Artificial Intelligence

Guide metabolic engineering efforts, make predictions, and optimize production

We use a variety of machine learning (ML) approaches developed specifically for synthetic biology.

These approaches, combined with our ability to produce data in an automated and high-throughput fashion, allow us to guide metabolic engineering in an effective manner through active learning processes — a type of machine learning where an algorithm decides which experiments to perform next.

Using this type of machine learning, we can systematically leverage data stored in a standard ontology data repository (Experiment Data Depot) and guide metabolic engineering efforts without a deep mechanistic understanding of the biological systems involved.

ART

The Automated Recommendation Tool (ART) is a general-purpose machine learning tool that has been successfully used to inform and guide synthetic biology. ART has been used to predict the production of the renewable biofuel precursor limonene from proteomics data, predict the proteins that would result in a particular beer taste profile, recommend promoters that improve tryptophan productivity, design media to increase flaviolin production, and predict which genes to downregulate through CRISPRi for improved titers.

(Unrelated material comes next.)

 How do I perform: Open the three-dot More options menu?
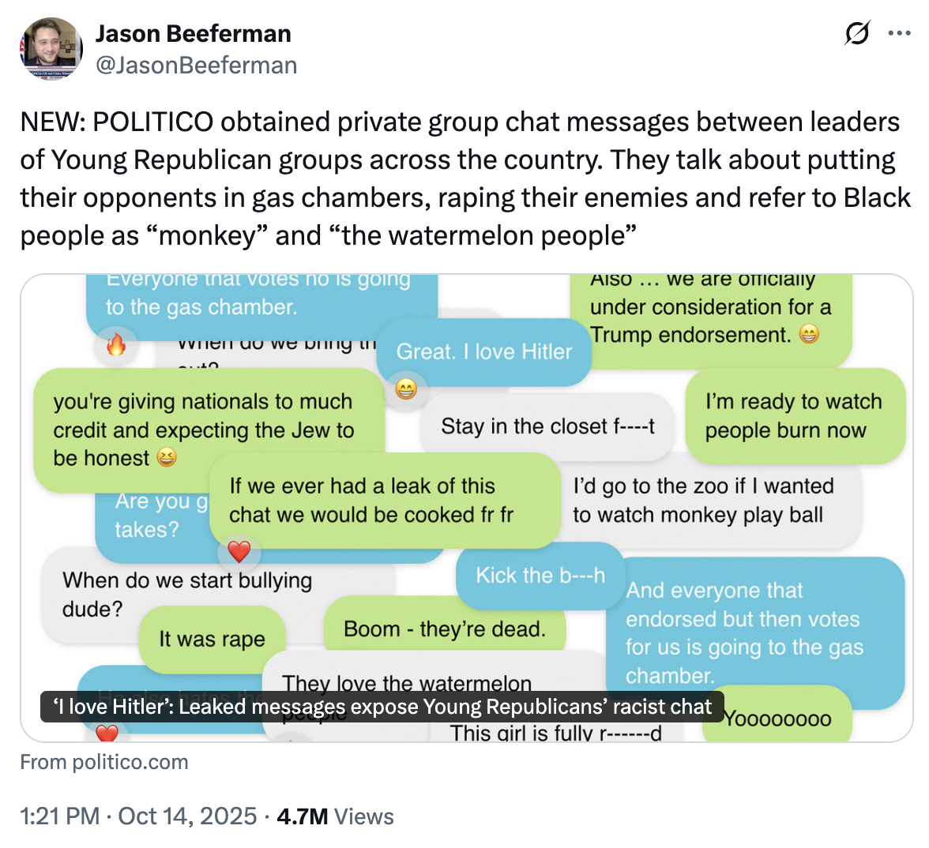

ART is tailored to the synthetic biology needs: small data sets (obtained results with as little as 27 instances), the need for uncertainty quantification, and recursive Design-Build-Test-Learn cycles (providing recommendations, not just predictions).

The standard workflow for supervised machine learning involves training an algorithm on a training dataset that includes inputs and corresponding responses. The goal is for the algorithm to predict the response for inputs it has never seen before. Validation and cross validation are used to assess the algorithm’s performance. Active learning is a type of machine learning in which the algorithm decides which experiments to do next (i.e., which instances to label next) Source.

Kinetic Learning

Our kinetic learning method combines machine learning and multi-omics data to effectively predict pathway dynamics in an automated fashion. This method outperforms kinetic models and makes predictions that can productively guide bioengineering efforts.

Regulatory Deep Learning

Our deep learning methods connect microbes’ natural information processing and environmental sensing abilities to the predictive computational design of regulatory networks. As a result, microbes become fully programmable biosystems capable of bioprocesses that are difficult to achieve otherwise.

USE CASE

We used promoter and production data to train machine learning algorithms that recommended new strain designs that improved tryptophan productivity by 106% over the base strain.

Our approach used a variety of tools to effectively leverage the growing amount of synthetic biology data now available.

Learn more about this work

Our Automated Recommendation Tool (ART) provided predictions (in gray) that closely match actual measurements of tryptophan productivity, as shown in cross-validated predictions. Recommendations of new promoter combinations (in blue) eventually improved tryptophan productivity by 106% than the base strain (in green).